Chicken thighs with ginger and celery
Low histamine, corn, egg, gluten, lactose, milk, nut, peanut, sesame, soya & wheat free
- 2 tbsp coconut oil
- 2 large leeks, sliced moderately thinly
- 3 large sticks celery, sliced crossways thinly
- 1 red pepper, pipped and sliced into shortish segments
- 75g piece of fresh ginger, peeled and sliced into thin matchsticks
- 4 chicken thighs
- seal salt and freshly ground black pepper
- 200ml water
- Heat the coconut oil in a wide pan and add the leeks, celery, pepper and ginger.
- Cook all fairly gently for 5–10 inutes or until the vegetables are starting to soften.

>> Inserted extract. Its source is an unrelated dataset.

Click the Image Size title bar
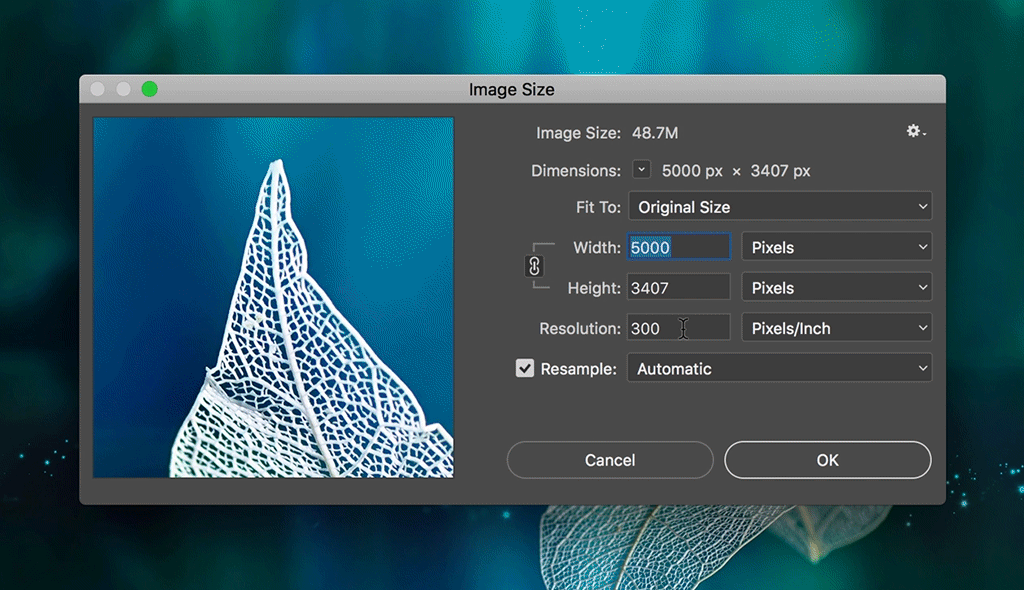 pyautogui.click(x=511, y=89)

- Push the vegetables to the side of the pan (or remove them onto a plate with a slotted spoon), turn up the heat and briskly fry the skin side of the thighs for 3–4 minutes to colour the skin.
- Reduce the heat, turn the thighs over and return the vegetables to the pan.
- Season generously with sea salt and freshly ground black pepper and add the water.
- Cover, reduce the heat till the dish is just simmering, and cook for 35–40 minutes or until the thighs are cooked through.
- Grind over a little more black pepper 'for looks' and serve with green beans.
- NB. Those on low histmine diets should not eat the chicken skins.